The Coastal Post - October, 1997

Deregulation, But Little Competition

BY MICHAEL S. LOVETT

Deregulation has given great occasion for the dominant power utilities to broaden their economic, political and geographic reach far outside their traditional, regulated markets. Electrical deregulation was formed from the Public Utilities Regulatory Policies Act of 1978. Although originally created to promote the use of renewable fuels while reducing U.S. dependence on foreign oil, the Act has evolved to today's partial abatement of government administration over private producers of gas and electricity by requiring the larger electrical utilities, such as PG&E, to open their transmission systems to other producers while simultaneously selling off a number of their facilities to potential investors, to give consumers alternatives.

This sounds good from a customer's point of view, but from a utility's perspective, someone has to pay for its continuing investment.

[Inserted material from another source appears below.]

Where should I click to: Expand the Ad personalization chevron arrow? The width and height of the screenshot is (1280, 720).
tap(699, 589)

Many power-generating institutions will fail to produce cost-efficient electricity, while 40% of all U.S. nuclear capacity is being shut down, a situation that will compel the utilities to write off debts that are now covered by government-approved rates. These debts total $135 billion and could adversely affect utility stocks while creating higher electric prices.

A bill passed by the state Assembly in early August would allow a $7 billion-plus bond issue to pay for a 10 percent cut in electricity prices to compensate customers. But consumer advocates claim the bill will become just another raw deal for residential and small business customers, because it would force them to underwrite most of the risks and costs of the electrical industry's restructuring.

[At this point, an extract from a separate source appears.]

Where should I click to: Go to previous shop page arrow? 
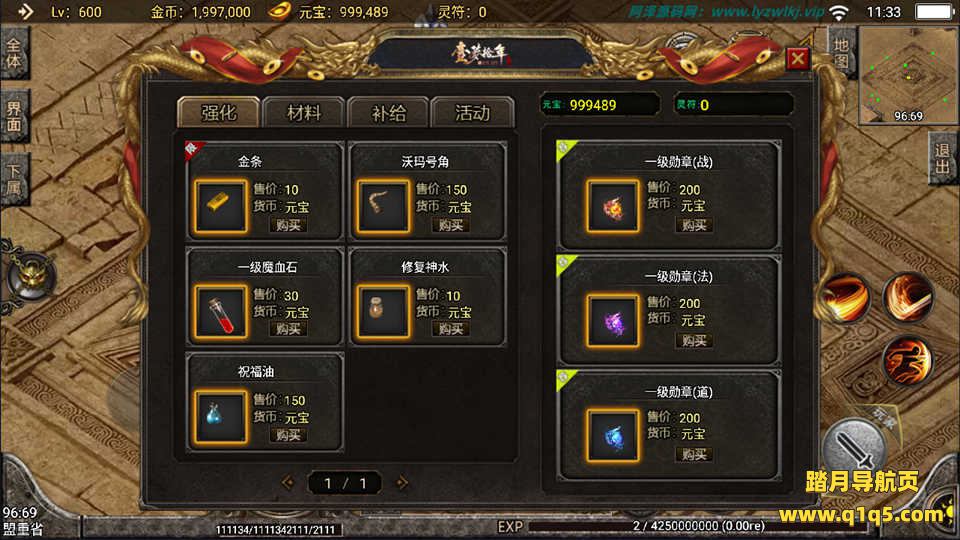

Moreover, there are no state statutes that require a utility to ensure a customer be served under the most economical rate available, as both the Federal Regulatory Commission and State regulatory agencies hold customers to be wholly liable for finding the best rate for themselves.

And there is no guarantee that the large utilities won't drive prices far below those of their smaller competitors. As a spokeswoman for the consumer group The Utility Reform Network (TURN) observed, "It may be 20 years before we see real competition."

PG&E will remain a regulated distribution monopoly for both gas and electricity, and will ask state regulators for $1.2 billion a year in rate increases starting January 1, 1999.

PG&E.'s earnings for the second quarter of 1997 were $192.9 million, up $89.4 million from last year's quarter. With such gains why is PG&E now asking for a 25% increase in rates? Where does the money go?

Obviously a good part of it goes to sales-PG&E has plans to use the internet to sell its surplus capacity. But the internet is extremely expensive. There are merger, acquisition and takeover costs as well. PG&E, after acquiring major markets last year in the natural gas market, mostly in Australia and Texas, bought all the non-nuclear generating plants of the Massachusetts-based New England Electric System, securing 18 power plants along the East Coast.

Electric utility stocks are starting to reflect the expenditures, with the effect that utilities may no longer be able to afford to pay their dividends to the small contributor because they may choose to reinvest their capital for growth. This will probably dismay many who find their low-risk mutual and retirement funds being invested heavily in vulnerable utility stocks.